L’Indipendente, 07/11/2004, 7 novembre 2004
Quando gli straccioni eravamo noi, la scommessa per la libertà si chiamava America e passava per Ellis Island, un isolotto di quattordici ettari a un centinaio di metri da Manhattan
Quando gli straccioni eravamo noi, la scommessa per la libertà si chiamava America e passava per Ellis Island, un isolotto di quattordici ettari a un centinaio di metri da Manhattan. Dal 1892 al 1954, sotto le volte di un edificio dai mattoni rossi e bianchi sormontato da quattro torri con cupole a cipolla, l’ufficio federale Immigrazione processò 12 milioni di emigranti, valutandone identità, profilo sanitario e condizioni economiche. Al 1930, gli italiani passati di qui sono stati 5 milioni. L’altra metà si è divisa fra Halifax, in Canada, ”l’altra porta d’America”, l’Hotel degli Immigrati a Buenos Aires e l’Hospedaria a San Paolo.
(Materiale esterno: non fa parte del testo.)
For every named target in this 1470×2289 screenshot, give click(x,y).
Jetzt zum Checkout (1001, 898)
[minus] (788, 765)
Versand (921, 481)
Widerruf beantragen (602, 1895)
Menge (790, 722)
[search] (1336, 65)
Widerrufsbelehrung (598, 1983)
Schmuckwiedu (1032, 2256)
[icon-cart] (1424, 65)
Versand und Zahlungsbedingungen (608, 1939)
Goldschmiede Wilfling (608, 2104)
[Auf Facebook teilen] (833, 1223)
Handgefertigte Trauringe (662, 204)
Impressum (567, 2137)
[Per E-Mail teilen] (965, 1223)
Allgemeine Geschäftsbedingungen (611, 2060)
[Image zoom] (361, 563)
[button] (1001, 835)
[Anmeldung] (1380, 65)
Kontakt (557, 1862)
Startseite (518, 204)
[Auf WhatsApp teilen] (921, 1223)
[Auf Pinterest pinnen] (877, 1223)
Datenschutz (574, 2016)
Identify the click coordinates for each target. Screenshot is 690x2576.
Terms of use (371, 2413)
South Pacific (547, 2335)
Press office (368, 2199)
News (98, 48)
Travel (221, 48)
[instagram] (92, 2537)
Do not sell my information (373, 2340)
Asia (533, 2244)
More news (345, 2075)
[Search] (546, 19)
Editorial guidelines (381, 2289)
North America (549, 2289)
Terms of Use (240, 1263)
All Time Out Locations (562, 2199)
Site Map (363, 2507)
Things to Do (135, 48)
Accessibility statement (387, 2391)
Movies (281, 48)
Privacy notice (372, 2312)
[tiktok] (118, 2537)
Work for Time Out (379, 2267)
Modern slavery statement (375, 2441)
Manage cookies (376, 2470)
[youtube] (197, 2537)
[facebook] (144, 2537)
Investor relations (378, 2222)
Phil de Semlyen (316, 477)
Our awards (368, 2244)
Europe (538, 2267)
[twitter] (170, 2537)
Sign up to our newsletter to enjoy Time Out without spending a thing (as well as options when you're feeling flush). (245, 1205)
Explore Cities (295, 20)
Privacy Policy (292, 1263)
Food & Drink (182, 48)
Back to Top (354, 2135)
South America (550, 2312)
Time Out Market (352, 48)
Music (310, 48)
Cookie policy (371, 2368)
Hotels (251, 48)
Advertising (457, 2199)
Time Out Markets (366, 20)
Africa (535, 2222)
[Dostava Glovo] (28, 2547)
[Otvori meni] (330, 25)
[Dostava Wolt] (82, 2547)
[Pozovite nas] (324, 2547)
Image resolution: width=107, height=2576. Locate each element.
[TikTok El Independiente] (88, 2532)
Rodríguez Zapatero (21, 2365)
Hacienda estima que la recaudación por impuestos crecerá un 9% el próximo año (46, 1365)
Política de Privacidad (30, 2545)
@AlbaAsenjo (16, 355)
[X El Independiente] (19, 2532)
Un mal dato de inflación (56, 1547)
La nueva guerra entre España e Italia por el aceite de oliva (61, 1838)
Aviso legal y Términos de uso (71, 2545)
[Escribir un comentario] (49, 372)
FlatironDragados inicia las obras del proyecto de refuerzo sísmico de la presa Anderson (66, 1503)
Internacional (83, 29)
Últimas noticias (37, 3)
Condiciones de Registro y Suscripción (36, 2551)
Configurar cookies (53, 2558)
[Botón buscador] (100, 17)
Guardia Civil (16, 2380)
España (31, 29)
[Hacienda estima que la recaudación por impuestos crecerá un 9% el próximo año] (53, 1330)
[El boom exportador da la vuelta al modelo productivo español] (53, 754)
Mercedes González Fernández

Georges Perec in Ellis Island – Storie di erranza e di speranza la definisce così: «Una fabbrica per sfornare americani, una fabbrica per trasformare emigranti in immigranti, una fabbrica all’americana. Rapida ed efficace come una salumeria di Chicago». Ellis Island è passata alla storia anche come ”Isola delle lacrime”: famiglie spaccate, rimpatriati, suicidi, malati trattati come detenuti. Le statistiche ufficiali dicono che solo il 2 per cento è stato rifiutato. Tradotto, vuole dire che se ne sono tornati a casa in 250mila. Tremila hanno preferito il suicidio. I transatlantici per New York, si chiamavano Lusitania, Mauretania, Duca degli Abruzzi, Principessa Mafalda, Re Vittorio, Regina Elena, Nord America. Ma per milioni di emigranti, che avevano affrontato trenta giorni di viaggio col rischio di rimetterci la pelle erano ”navi lazzaretto”, giganti di ferro che stipavano nelle loro pance fino a duemila poveracci, ammassati su pagliericci sovrapposti.